= What you will do =
Go line by line through the listing below and copy those that hold "Twitter".

---------- Dataset excerpts

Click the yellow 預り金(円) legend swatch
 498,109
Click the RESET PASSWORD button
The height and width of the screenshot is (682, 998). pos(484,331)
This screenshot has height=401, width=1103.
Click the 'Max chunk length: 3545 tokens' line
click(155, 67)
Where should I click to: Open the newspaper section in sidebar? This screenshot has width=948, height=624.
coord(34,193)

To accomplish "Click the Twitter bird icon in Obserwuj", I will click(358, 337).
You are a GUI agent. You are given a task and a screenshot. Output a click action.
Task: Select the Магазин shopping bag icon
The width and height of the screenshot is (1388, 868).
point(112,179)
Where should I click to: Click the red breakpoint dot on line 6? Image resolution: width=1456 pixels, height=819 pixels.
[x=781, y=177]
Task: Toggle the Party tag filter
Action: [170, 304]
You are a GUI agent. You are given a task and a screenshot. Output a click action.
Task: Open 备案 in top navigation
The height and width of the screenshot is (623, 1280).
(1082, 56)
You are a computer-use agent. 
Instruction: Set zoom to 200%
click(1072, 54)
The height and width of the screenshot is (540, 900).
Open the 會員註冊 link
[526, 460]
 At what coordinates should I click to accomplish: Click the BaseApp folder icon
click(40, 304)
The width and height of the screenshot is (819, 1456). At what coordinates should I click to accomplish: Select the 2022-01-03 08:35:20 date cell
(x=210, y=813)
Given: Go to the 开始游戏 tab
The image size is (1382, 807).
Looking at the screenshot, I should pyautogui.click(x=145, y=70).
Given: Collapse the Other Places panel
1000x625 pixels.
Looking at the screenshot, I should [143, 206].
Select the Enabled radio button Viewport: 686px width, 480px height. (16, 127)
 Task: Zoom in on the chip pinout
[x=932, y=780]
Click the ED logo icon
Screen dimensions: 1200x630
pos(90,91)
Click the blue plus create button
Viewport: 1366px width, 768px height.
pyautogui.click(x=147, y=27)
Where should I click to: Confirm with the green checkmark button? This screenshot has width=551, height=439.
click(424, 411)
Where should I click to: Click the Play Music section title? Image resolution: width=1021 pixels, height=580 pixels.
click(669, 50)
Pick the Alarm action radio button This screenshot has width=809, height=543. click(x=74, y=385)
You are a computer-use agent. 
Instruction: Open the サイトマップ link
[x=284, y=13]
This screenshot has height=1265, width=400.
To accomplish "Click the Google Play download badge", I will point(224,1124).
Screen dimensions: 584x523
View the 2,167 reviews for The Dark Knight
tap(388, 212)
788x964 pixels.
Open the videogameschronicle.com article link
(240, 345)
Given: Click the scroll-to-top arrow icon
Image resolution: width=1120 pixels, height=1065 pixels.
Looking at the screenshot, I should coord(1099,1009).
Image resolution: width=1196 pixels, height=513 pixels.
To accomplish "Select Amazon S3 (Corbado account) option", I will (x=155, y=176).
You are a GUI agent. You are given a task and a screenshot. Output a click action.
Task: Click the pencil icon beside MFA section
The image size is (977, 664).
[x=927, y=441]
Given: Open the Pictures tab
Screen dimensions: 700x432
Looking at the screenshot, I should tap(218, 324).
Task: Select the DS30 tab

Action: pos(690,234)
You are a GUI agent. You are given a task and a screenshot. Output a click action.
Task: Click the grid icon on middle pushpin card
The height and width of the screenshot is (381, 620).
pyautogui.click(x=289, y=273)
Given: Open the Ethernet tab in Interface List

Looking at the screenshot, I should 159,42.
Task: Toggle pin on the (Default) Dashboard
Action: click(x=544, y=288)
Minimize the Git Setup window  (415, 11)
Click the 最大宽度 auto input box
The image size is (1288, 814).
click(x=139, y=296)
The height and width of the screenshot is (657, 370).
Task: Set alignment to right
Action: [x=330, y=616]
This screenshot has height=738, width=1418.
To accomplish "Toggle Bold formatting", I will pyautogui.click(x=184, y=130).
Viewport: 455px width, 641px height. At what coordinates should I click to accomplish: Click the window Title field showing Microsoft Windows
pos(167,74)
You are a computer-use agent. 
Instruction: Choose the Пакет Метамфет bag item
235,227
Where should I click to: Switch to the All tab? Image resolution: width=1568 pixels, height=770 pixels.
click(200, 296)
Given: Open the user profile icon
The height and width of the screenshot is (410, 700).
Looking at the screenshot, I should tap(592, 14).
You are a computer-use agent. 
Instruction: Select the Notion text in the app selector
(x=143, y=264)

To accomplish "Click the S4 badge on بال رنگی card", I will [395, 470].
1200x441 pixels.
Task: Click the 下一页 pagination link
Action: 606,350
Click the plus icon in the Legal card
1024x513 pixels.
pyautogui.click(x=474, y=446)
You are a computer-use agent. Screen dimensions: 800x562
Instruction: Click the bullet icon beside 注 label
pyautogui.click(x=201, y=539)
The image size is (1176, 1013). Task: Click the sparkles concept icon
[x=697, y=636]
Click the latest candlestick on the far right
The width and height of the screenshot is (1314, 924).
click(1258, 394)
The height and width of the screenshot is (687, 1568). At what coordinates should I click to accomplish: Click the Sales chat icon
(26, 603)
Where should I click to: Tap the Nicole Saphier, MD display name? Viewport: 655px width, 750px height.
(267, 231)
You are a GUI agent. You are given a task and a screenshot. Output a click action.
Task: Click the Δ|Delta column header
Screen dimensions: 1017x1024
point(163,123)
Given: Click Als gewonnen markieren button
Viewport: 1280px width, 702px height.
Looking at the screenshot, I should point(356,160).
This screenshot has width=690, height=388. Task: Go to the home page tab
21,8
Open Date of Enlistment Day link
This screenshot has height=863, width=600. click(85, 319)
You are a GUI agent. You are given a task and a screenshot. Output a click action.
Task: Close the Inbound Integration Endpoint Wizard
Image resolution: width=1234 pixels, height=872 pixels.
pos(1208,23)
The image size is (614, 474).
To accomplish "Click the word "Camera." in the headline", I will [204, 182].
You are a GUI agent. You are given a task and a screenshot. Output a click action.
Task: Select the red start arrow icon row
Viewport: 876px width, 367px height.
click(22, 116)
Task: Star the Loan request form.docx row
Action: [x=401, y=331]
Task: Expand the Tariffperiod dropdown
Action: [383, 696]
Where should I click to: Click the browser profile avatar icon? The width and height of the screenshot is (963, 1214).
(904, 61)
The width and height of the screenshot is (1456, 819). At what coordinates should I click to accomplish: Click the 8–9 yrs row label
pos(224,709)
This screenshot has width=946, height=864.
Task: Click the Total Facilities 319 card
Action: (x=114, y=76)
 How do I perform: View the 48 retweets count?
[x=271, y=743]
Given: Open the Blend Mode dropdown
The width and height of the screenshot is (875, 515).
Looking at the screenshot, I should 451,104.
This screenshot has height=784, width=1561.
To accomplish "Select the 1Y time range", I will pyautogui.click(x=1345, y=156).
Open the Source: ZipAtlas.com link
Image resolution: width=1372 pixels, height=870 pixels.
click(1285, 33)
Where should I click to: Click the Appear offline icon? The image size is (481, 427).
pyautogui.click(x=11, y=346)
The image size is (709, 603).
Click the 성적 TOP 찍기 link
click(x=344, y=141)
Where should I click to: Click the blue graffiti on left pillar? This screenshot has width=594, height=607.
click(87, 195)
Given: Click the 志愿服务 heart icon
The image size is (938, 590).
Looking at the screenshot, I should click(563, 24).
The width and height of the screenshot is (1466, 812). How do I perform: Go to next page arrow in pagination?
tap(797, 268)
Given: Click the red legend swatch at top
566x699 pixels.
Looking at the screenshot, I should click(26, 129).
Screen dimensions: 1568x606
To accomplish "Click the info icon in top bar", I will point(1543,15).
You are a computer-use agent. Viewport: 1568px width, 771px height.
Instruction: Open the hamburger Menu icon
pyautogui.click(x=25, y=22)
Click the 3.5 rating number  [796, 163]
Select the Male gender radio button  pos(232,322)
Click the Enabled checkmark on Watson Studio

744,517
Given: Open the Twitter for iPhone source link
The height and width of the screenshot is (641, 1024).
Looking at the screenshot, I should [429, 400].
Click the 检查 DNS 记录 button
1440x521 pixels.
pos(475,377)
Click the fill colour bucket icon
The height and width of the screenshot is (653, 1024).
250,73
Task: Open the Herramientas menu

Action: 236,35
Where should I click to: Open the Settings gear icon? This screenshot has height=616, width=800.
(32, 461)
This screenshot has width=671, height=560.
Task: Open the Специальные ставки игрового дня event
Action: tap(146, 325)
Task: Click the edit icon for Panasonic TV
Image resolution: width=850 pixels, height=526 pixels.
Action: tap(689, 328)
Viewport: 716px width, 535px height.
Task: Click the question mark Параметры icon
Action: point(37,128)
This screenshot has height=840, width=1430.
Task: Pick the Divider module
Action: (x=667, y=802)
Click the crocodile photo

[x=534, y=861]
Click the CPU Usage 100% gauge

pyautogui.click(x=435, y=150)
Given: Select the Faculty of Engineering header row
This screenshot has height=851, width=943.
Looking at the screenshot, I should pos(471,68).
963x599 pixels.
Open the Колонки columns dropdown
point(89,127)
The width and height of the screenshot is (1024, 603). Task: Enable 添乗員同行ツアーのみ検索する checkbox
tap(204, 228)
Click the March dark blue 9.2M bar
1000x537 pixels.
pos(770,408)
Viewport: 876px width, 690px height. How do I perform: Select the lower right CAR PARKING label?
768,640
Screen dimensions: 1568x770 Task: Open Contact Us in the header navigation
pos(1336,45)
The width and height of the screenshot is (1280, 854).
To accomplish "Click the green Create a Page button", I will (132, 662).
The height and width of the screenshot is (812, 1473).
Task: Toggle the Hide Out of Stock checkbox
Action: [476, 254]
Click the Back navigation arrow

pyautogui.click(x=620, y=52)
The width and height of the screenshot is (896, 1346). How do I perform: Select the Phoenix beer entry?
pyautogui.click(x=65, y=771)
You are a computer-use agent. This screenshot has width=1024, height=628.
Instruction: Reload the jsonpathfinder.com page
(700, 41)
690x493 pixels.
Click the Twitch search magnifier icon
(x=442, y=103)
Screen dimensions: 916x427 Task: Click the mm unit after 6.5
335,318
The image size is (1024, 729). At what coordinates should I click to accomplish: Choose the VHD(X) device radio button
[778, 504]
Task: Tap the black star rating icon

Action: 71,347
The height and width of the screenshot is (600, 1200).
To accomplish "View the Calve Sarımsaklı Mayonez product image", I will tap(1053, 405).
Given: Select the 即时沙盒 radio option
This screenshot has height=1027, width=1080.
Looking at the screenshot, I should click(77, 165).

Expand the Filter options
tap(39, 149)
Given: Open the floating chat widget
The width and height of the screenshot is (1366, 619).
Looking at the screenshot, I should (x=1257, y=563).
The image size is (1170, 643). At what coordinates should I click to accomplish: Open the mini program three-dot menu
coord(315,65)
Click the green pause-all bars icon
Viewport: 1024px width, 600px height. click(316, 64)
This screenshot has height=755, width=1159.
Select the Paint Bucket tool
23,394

--------------------

= Answer =
To accomplish "Click the Twitter bird icon in Obserwuj", I will click(358, 337).
Given: Open the Twitter for iPhone source link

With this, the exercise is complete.